HDD Market to Decline Q/Q in 4Q18 to 88 Million to 90 Million Units – Trendfocus
Capacity demand of 90EBs may still hold.
This is a Press Release edited by StorageNewsletter.com on December 21, 2018 at 2:10 pmThis is an Executive Brief: CQ4 ’18 HDD TAM Update, by analysts of Trendfocus, Inc.
In November, Trendfocus published its CQ3 ’18 SDAS: HDD Information Service near term forecast, projecting that the CQ4 ’18 HDD TAM would decline slightly Q/Q to 94 million units.
This was based on typical seasonal declines in game console HDD and PC HDD demand, offset slightly by improved retail/external HDD sales.
The forecast also reflected softening hyperscale demand for high-capacity nearline HDDs as well as a modest reduction in performance enterprise HDDs, reflecting consumption of deployed capacity (for nearline) and a re-balance of the performance enterprise supply chain with Western Digital exiting the 10,000/15,000 HDD market in 2019.
Based on the latest data checks, the HDD TAM for CQ4 ’18 has degraded to a current estimated range of 88 million to 90 million HDDs with the following areas of weakness driving additional declines from the original November forecast.
Intel CPU shortage apparently impacting white box PCs
and, therefore, distribution channel demand.
Major PC OEMs have complained of Intel CPU shortages for more than a quarter now, but actual impact to sales remains minimal. Intel appears to have prioritized supply of its latest CPUs to its OEM customers; however, those same OEMs are struggling with aligning the proper mix of CPUs to their current PC portfolio. In general, PC OEMs are meeting demand but have complained of the inability to proactively chase share based on CPU and chipset availability. Some have also claimed that any inventory that Intel has built up to address holiday sales may be exhausted in CQ1 ’19, and even with seasonal CQ1 PC demand declines, CPU supply could be an issue in early 2019. While OEMs may be getting CPU supply this quarter, white box PC manufacturers are facing the brunt of the shortage. As the white box market relies heavily on the distribution channel for storage devices, the cut to HDD demand in distribution indicates the severity of the CPU supply issue in those markets.
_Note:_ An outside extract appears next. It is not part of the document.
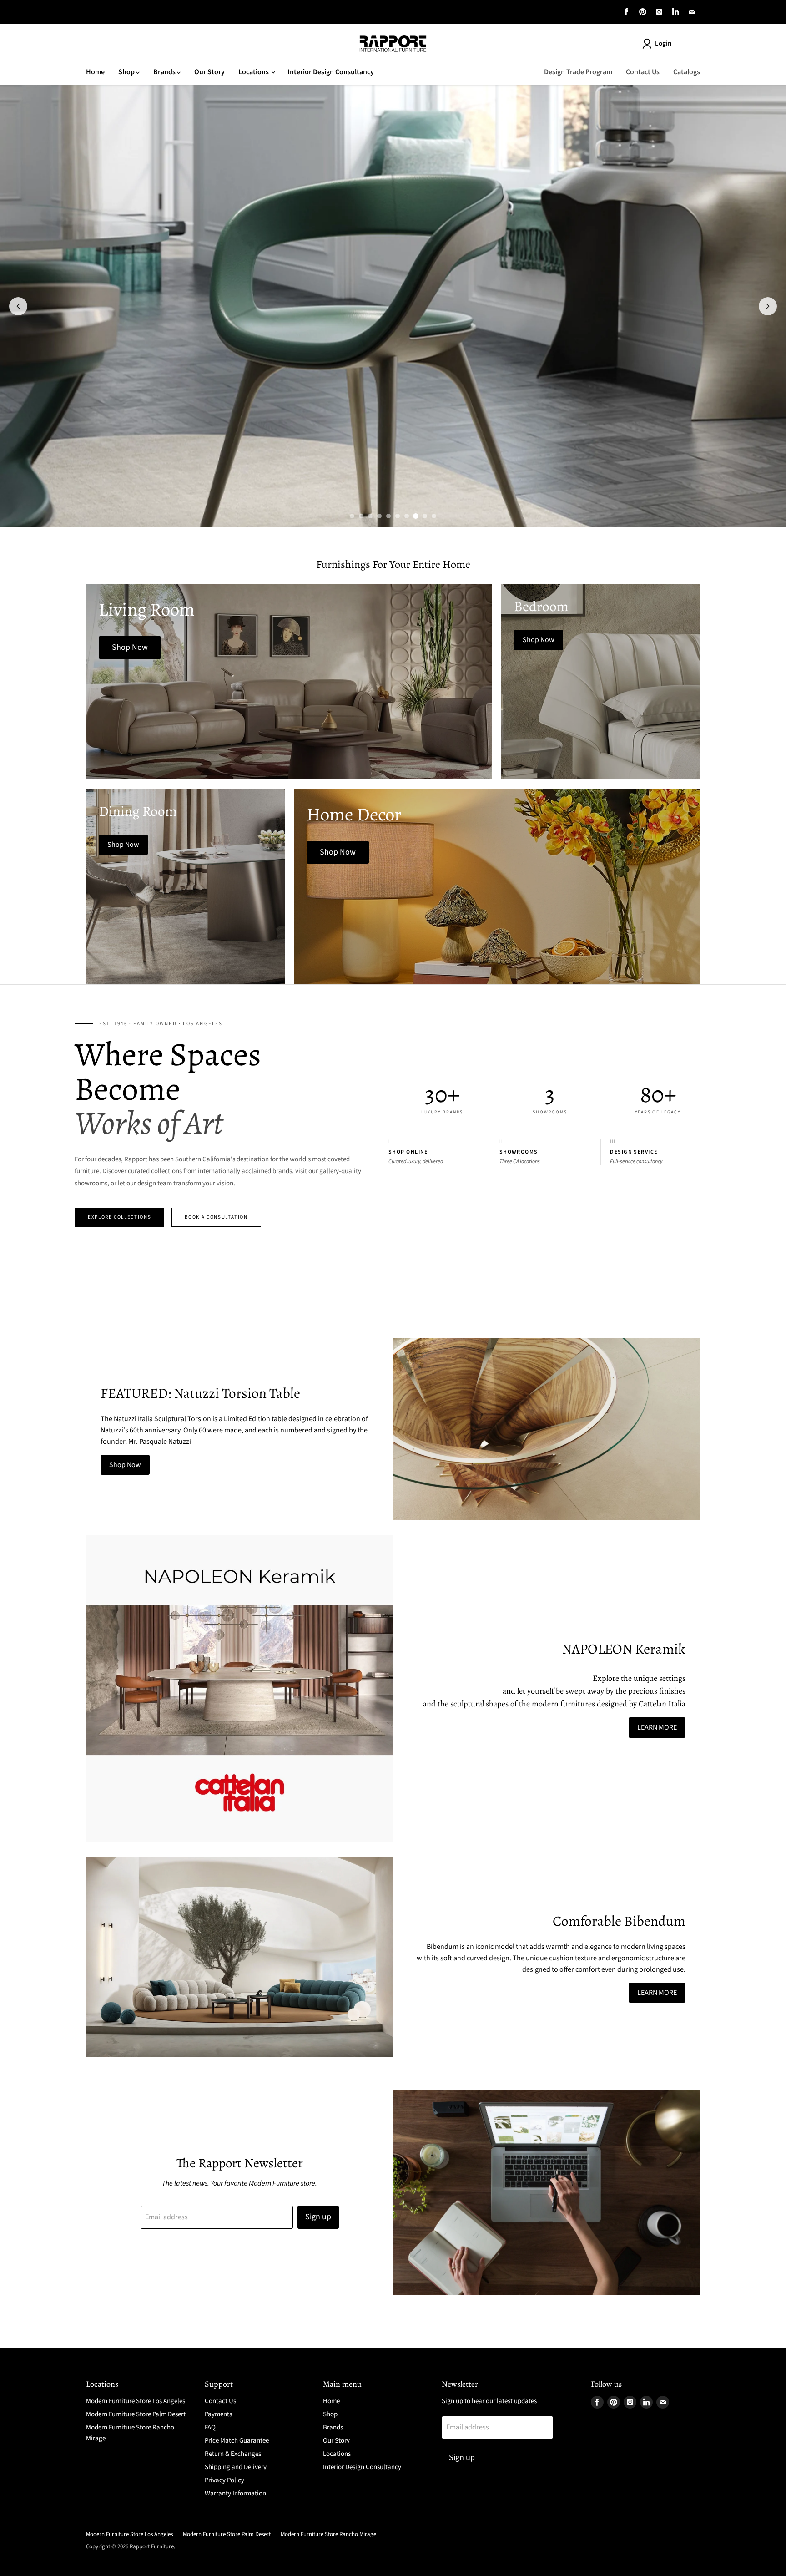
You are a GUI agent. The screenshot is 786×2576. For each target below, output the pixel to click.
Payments (218, 2414)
Surveillance demand is slowing.
Typically, demand for surveillance HDDs peaks in CQ4, although seasonal swings in this market are more muted than in other markets such as PCs. Several sources have attributed economic slowing in China as the reason for surveillance HDD softness. Whether or not the completion of several domestic Chinese surveillance projects is also causing a drag on demand is unclear, but it could also contribute to the softening demand in this area.
Nearline HDDs tracking a bit lower than forecast.
While utilization of deployed capacity already drove softening nearline demand in CQ3, the impact on CQ4 demand appears a bit larger than the forecast originally indicated. China cloud softening also contributes to this slowing, but the total China hyperscale demand for nearline is a small fraction of the hyperscale nearline demand, let alone the total nearline HDD market. At this point, expectations are very mixed as to the total TAM of this segment in CQ4; however, a TAM of around 12+ million is the current expectation, or about 5% lower than the current forecast. Capacity demand of around 90EBs may still hold, depending on mix, but some are projecting capacity shipments to slip well below that mark.
Slowing in China is an ominous sign.
Widespread reports of economic slowing in China bode poorly for technology demand going into the new year. Some of the impacts have been noted above, but recent news regarding Chinese factories sending home workers now through the lunar new year are a troubling sign that economic slowing within China may spread beyond its borders. Economic uncertainties are already creating nervousness around the globe that may slow technology growth into 2019 and, subsequently, may continue to drag on storage demand.
Trendfocus will publish its preliminary HDD results in early January, with final shipment data in February’s CQ4 ’18 quarterly update and long-term forecasts following public company earnings announcements in late January.